Del Norte education officials Thursday approved the hiring an additional counselor and two counseling technicians at the elementary and middle school levels, despite requests from parents to hire K-8 two counselors instead.

The American Civil Liberties Union, the Yurok Tribe and True North Organizing Network also weighed in on Del Norte Unified School District’s plans – all advocating for two more counselors instead.

In a June 18 letter, the two nonprofit organizations and the tribe noted that tribal and non-tribal citizens have requested hiring more counselors using state dollars meant for high needs students “since at least 2017.”

The logo of Del Norte Unified.

Included as part of Del Norte Unified School District’s 2019-2020 Local Control Accountability Plan (LCAP), hiring the two counseling technicians at the elementary and middle school levels will be a first for the district, said Steve Godla, assistant superintendent of curriculum and instruction.

This would allow a counseling professional to be at each of the district’s nine K8 schools, Godla said.

“The idea with the counseling tech would be that they could look at the data at the schools, see where the greatest need was and then have a counseling tech and a counselor share two schools,” Godla said. “Every school would have somebody there every day.”

Four trustees Thursday approved the 2019-2020 LCAP, which must be submitted to the state on June 30. School Board president Frank Magarino was absent. The California Department of Education must approve the district’s LCAP by Sept. 30, according to DNUSD Assistant Superintendent of Business Jeff Napier.

The Local Control Accountability Plan is a roadmap each California school district develops documenting how additional dollars will be spent on services for high-needs students. Under the state’s Local Control Funding Formula, districts receive extra funding for services for low-income students, foster students, homeless students and English language learners.

On June 19, DNUSD Superintendent Jeff Harris presented an LCAP that included a total allocation of $5,780,580 in LCFF dollars, with $1,300 left over.

The 2019-2020 LCAP also calls for hiring one part-time bilingual instructional assistant and increasing the hours of another bilingual instructional assistant from 5.5 hours to 6.5 hours – or a half-hour less than full time, according to Godla.

On Thursday, Ryan Kober, a facilitator with Building Healthy Communities, which helped coordinate a series of six public meetings on the LCAP in conjunction with True North, noted that the proposal for two additional counselors at the K8 level received overwhelming support from parents.

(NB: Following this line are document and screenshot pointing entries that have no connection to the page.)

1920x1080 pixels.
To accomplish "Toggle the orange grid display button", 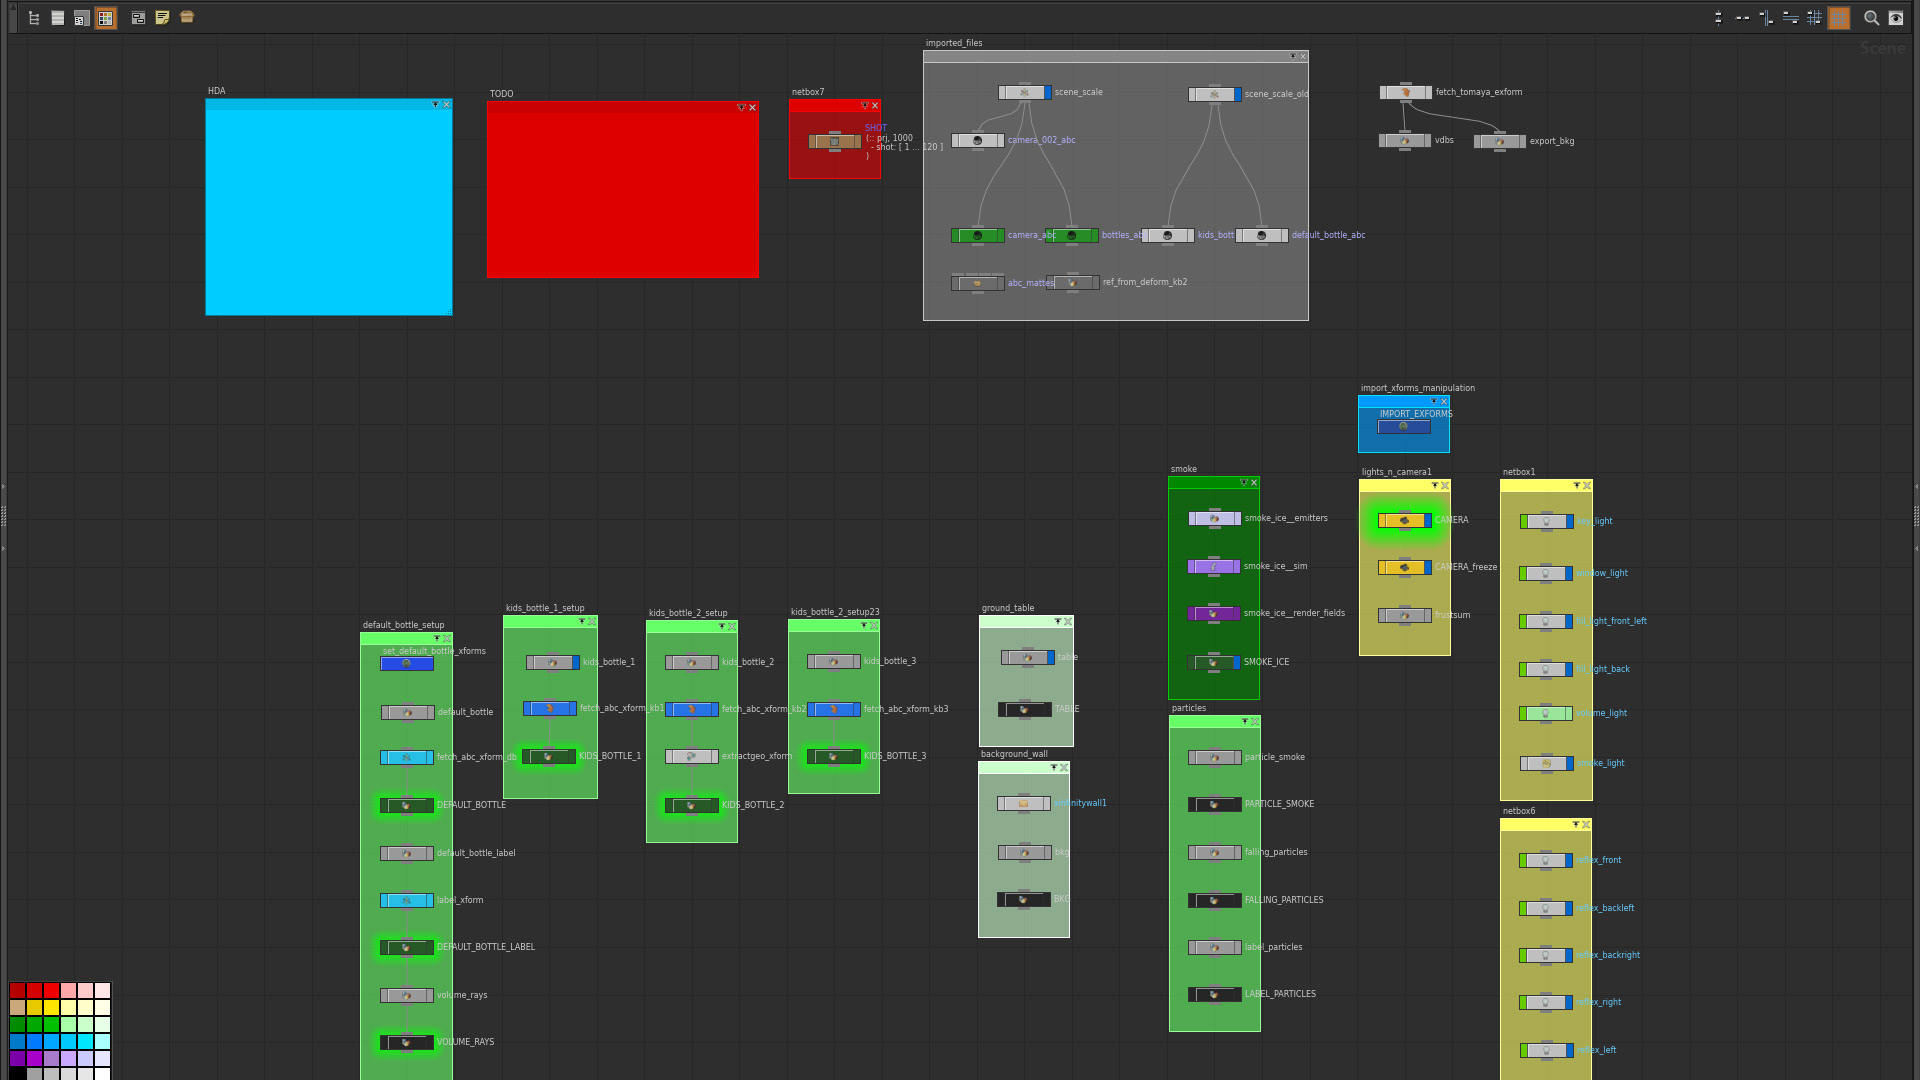I will [x=1838, y=18].
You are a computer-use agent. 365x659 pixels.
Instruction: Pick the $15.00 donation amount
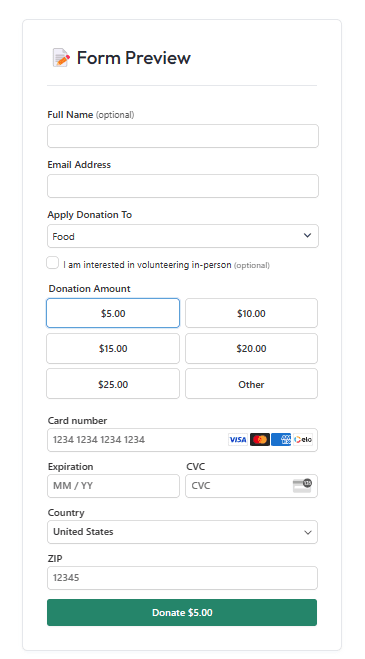[x=113, y=348]
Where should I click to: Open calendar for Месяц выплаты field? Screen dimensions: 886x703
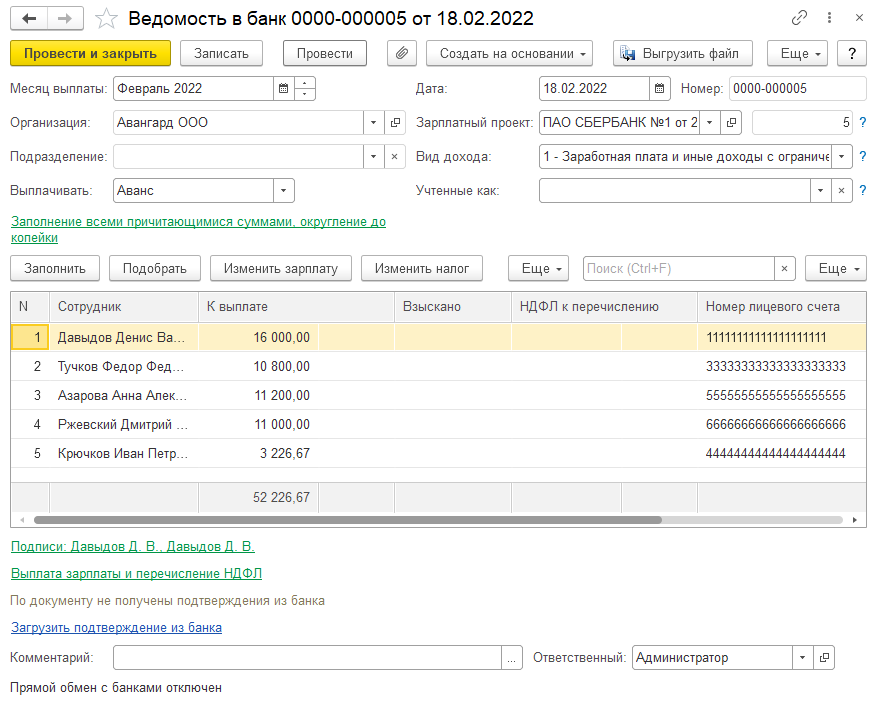coord(284,88)
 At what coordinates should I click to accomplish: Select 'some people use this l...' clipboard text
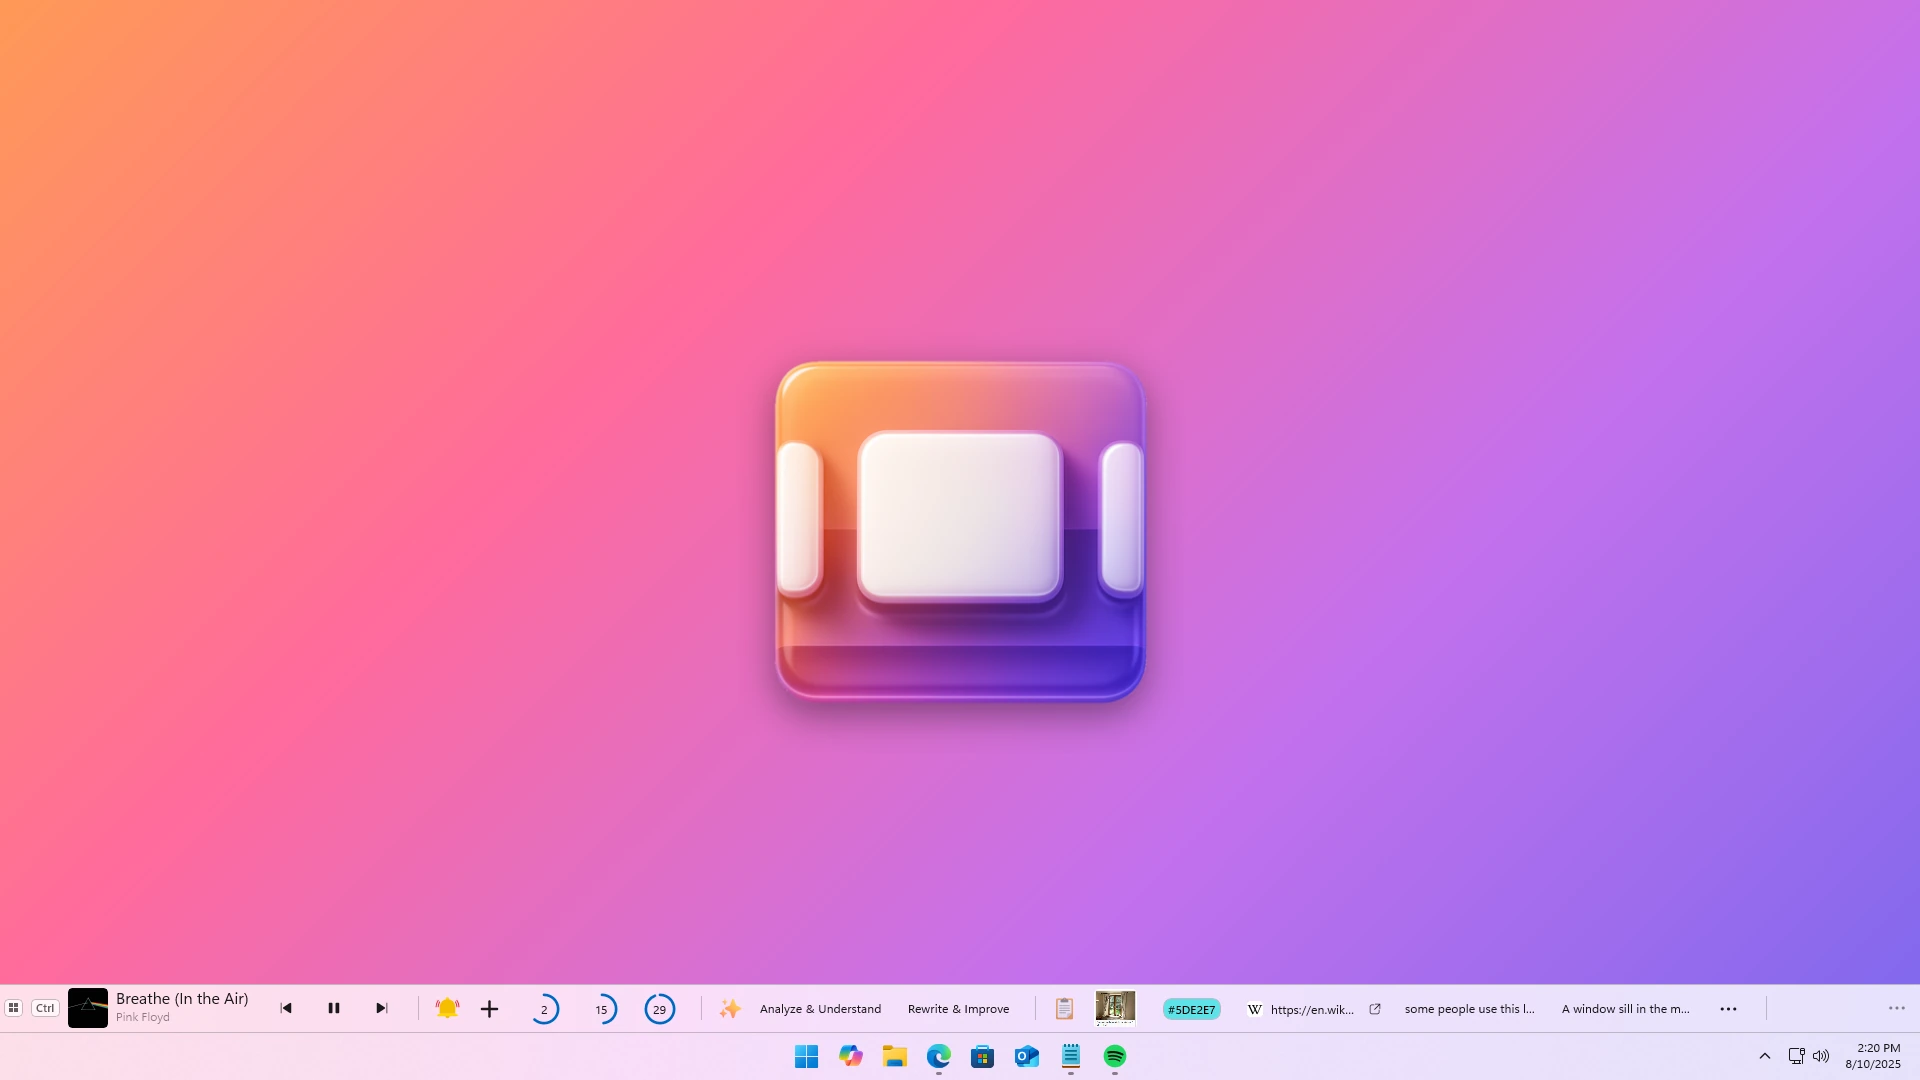tap(1469, 1009)
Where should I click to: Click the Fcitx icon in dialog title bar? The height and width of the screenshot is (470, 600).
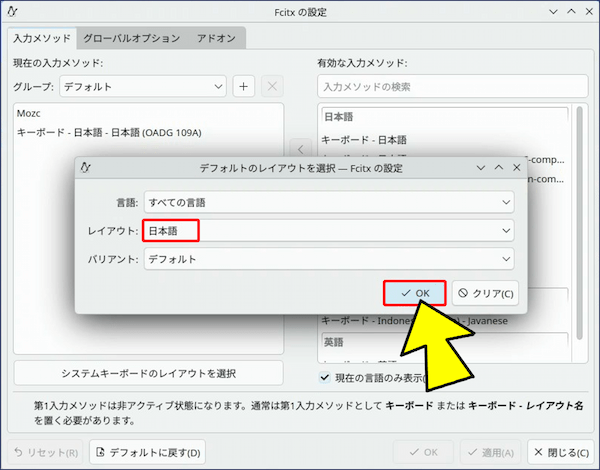tap(87, 168)
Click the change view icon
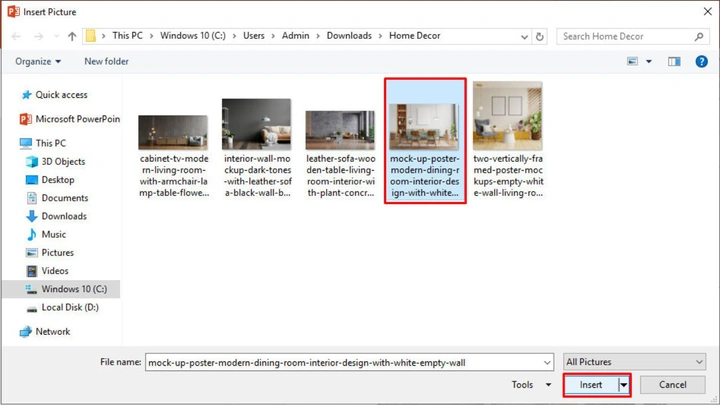Image resolution: width=720 pixels, height=406 pixels. (x=632, y=62)
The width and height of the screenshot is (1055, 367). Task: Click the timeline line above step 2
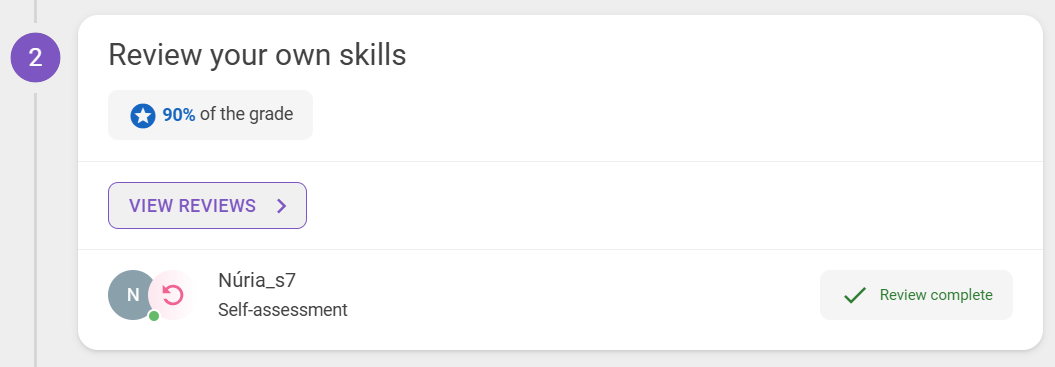[x=36, y=11]
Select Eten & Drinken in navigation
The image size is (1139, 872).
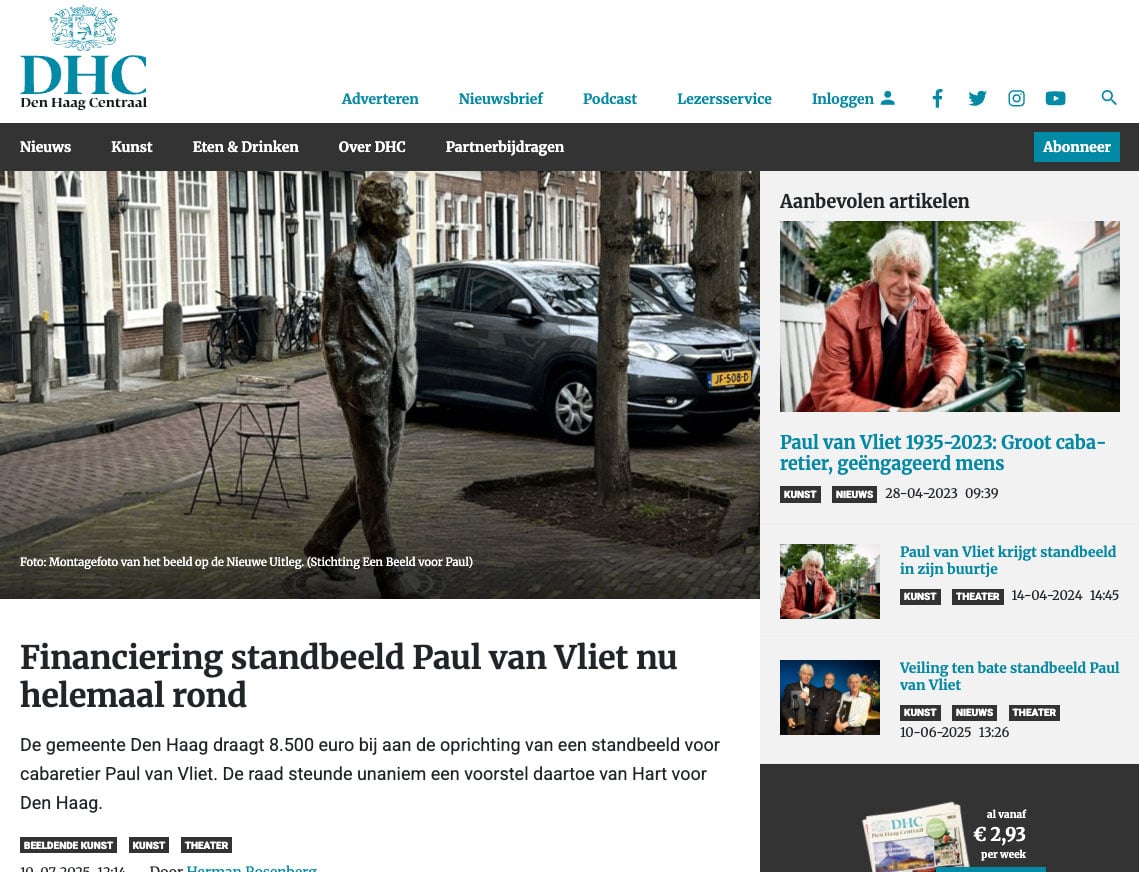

“I want to state that the use of counseling techs (at) elementary levels is not currently recognized by the California Association of School Counselors,” Kober said. “My recommendation would be to go to the existing K8 counselors and ask them which they would prefer — two full-time counselors or one full-time counselor and two counseling techs — because they would have the best perspective on the kinds of support they need.”

Godla said counseling technicians can offer behavioral instruction, including resiliency training, to most students at a school site, leaving counselors to focus on more intensive small-group and individual social and emotional interventions. Counseling technicians would also be able to help determine which school had the greatest need for more intensive interventions, he said.

However, Godla noted, a downside to having a counselor and two counseling technicians would be determining the responsibility of a counseling tech versus a counselor.

“Having eight counselors, you don’t have to decide what’s a Tier 1 and a Tier 2 and 3 activity,” Godla said.

Under the district’s Multi-tiered Systems of Support approach to counseling services, Tier 1 interventions target the most students, while Tier 2 and Tier 3 students target those with greater social and emotional needs.

Deciding where to place the additional counselor and the counseling technicians would involve looking at each school’s needs.

“Some of our schools might (have a) small population,” he said. “But they have a lot of Tier 3 students that have a lot of social and emotional support needs. We would probably put the techs at schools that don’t have as many Tier 3 (students), but we would want to have a little bit more discussion.”

Godla, who retired last week, said the district’s new superintendent of curriculum and instruction, Tom Kissinger, would be instrumental in making that decision. Godla said the district would also be monitoring the efficiency of the additional counselor and two counseling technicians at the K8 level.